We conducted a randomised, controlled feasibility study of a Dialectical Behavioural Therapy-informed approach for bipolar mood fluctuations (Therapy for Inter-episode mood Variability in Bipolar [ThrIVe-B]). Our study aimed to examine the feasibility and acceptability of a future definitive trial evaluating the clinical and cost effectiveness of the ThrIVe-B programme.
Participants were required to meet diagnostic criteria for a bipolar spectrum disorder and report frequent mood swings outside of acute episodes. They were randomised to treatment as usual (control arm) or the ThrIVe-B intervention plus treatment as usual (intervention arm). Follow-up points were at 3, 6, 9 and 15 months after baseline, with 9 months as the primary end point.

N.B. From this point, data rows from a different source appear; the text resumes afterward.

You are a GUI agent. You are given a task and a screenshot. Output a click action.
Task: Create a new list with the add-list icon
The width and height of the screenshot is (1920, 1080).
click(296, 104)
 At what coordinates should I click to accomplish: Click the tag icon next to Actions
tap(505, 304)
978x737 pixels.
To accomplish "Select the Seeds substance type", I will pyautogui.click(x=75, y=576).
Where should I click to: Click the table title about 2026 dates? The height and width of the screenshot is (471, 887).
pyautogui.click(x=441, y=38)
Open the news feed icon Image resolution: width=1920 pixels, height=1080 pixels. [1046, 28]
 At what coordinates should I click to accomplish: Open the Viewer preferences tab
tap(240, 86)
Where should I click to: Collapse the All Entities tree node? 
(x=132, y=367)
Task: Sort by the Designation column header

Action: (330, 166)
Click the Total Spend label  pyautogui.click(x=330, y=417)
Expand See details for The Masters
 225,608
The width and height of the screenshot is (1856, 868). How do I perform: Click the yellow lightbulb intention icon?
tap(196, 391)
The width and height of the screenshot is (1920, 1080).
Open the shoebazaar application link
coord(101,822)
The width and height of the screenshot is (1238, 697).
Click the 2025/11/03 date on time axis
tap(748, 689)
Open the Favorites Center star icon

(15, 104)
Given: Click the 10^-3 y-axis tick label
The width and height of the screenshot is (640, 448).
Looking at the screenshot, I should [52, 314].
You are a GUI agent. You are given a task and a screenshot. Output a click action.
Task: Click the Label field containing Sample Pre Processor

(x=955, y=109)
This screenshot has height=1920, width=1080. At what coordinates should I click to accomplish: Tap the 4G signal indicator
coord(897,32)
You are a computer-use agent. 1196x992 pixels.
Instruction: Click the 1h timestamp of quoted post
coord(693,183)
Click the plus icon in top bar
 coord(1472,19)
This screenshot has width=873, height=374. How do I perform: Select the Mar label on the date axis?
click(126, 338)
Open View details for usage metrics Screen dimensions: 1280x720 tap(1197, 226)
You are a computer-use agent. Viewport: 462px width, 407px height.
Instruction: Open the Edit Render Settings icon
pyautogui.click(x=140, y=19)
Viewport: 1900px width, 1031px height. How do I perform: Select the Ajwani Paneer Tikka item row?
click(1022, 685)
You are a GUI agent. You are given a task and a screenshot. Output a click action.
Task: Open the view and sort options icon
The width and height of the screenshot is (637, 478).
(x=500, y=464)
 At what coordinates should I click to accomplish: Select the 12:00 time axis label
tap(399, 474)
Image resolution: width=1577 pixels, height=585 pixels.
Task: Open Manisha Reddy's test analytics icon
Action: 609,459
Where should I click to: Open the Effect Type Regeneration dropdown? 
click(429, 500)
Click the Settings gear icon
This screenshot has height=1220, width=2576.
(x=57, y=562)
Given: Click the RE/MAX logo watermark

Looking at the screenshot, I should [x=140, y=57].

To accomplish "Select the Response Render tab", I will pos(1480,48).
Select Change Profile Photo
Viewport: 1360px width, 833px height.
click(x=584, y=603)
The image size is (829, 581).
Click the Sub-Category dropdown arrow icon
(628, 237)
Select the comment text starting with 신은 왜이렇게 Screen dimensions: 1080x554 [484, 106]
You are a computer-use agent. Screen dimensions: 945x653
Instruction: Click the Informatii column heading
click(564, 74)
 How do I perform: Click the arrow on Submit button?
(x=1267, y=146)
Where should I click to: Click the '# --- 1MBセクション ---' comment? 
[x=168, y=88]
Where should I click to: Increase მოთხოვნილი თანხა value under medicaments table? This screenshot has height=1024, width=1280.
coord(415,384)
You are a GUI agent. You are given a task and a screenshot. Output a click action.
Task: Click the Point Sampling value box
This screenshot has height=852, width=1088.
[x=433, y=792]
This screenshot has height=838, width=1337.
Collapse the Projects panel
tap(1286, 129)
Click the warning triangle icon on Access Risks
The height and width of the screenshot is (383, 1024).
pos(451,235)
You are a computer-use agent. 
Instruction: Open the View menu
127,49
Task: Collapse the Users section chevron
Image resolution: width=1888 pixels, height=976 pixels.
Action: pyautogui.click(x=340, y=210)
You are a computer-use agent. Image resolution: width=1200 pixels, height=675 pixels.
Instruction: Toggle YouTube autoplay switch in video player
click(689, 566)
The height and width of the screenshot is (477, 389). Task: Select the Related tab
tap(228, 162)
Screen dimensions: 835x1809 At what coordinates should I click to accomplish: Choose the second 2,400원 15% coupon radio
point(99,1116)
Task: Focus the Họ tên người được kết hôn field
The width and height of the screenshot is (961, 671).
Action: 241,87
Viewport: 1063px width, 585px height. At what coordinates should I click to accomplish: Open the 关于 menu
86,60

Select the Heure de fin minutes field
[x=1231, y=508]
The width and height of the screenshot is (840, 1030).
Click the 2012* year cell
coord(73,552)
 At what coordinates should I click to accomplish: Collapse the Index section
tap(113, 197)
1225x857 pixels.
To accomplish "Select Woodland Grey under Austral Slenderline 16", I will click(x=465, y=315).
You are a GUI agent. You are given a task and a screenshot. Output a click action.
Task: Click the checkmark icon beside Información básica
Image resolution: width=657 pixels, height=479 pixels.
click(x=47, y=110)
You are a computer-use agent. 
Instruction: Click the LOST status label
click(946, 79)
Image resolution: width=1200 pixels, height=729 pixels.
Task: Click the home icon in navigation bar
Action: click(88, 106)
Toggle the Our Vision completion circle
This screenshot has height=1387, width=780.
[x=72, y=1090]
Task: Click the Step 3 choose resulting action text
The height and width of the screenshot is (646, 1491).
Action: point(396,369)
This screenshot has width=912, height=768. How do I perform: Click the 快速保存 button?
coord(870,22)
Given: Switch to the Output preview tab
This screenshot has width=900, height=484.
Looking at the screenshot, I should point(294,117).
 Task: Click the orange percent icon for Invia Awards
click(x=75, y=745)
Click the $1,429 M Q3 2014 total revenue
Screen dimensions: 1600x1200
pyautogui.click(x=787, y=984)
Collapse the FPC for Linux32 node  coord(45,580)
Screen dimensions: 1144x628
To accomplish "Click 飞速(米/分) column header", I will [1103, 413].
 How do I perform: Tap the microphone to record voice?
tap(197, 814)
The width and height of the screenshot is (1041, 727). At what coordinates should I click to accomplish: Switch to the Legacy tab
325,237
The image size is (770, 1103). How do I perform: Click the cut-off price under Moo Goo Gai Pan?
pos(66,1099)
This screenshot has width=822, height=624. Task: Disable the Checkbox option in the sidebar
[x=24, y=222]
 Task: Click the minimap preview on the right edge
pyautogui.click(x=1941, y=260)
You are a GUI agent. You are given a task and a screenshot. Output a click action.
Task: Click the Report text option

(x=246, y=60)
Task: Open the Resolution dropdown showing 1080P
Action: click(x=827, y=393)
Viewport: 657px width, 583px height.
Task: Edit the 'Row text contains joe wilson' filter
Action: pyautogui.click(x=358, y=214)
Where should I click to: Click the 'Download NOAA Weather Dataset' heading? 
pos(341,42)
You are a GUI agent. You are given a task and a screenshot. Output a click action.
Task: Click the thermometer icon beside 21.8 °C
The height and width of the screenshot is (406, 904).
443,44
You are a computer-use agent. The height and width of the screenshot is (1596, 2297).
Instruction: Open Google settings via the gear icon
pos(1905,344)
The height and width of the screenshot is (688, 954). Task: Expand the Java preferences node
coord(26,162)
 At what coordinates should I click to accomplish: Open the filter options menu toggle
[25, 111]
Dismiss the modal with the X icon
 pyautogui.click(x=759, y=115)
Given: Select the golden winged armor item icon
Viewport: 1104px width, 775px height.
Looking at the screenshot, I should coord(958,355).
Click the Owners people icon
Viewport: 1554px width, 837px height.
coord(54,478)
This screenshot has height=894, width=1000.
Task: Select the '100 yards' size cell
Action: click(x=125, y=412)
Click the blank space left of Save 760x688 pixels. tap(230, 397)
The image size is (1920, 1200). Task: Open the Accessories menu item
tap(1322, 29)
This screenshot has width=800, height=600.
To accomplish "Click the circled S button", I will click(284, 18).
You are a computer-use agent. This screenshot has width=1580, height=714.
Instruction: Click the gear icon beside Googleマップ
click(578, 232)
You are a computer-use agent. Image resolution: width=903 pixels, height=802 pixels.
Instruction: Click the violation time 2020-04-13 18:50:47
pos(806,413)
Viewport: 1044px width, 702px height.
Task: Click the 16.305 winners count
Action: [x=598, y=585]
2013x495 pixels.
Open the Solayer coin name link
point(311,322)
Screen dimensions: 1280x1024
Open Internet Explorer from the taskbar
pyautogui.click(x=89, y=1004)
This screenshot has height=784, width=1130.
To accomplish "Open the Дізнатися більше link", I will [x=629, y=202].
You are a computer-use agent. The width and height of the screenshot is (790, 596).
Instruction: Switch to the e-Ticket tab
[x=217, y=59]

To evaluate feasibility and acceptability we examined recruitment and retention rates, completion rates for study measures, adverse events and feedback from participants on their experience of study participation and therapy.
Of the target 48 participants, 43 were recruited (22 in the intervention arm; 21 in the control arm), with a recruitment rate of 3.9 participants per month. At 9 months 74% of participants engaged in research follow-up assessment, exceeding the pre-specified criterion of 60%. There were no serious concerns about the safety of the research procedures or the intervention.
On one of the four candidate primary outcome measures, the 95% CI for the between-group mean difference score excluded the null effect and included the minimal clinically important difference, favouring the intervention arm, whilst on no measure was there evidence of deterioration in the intervention arm relative to the control arm.
Attendance of the intervention (50% attending at least half of the mandatory sessions) was below the pre-specified continuation criterion of 60%, and qualitative feedback from participants indicated areas that may have hampered or facilitated engagement.
It is broadly feasible to conduct a trial of this design within the population of people with frequent bipolar mood swings. Changes should be made to the therapy to increase uptake, such as simplifying content and considering individual rather than group delivery.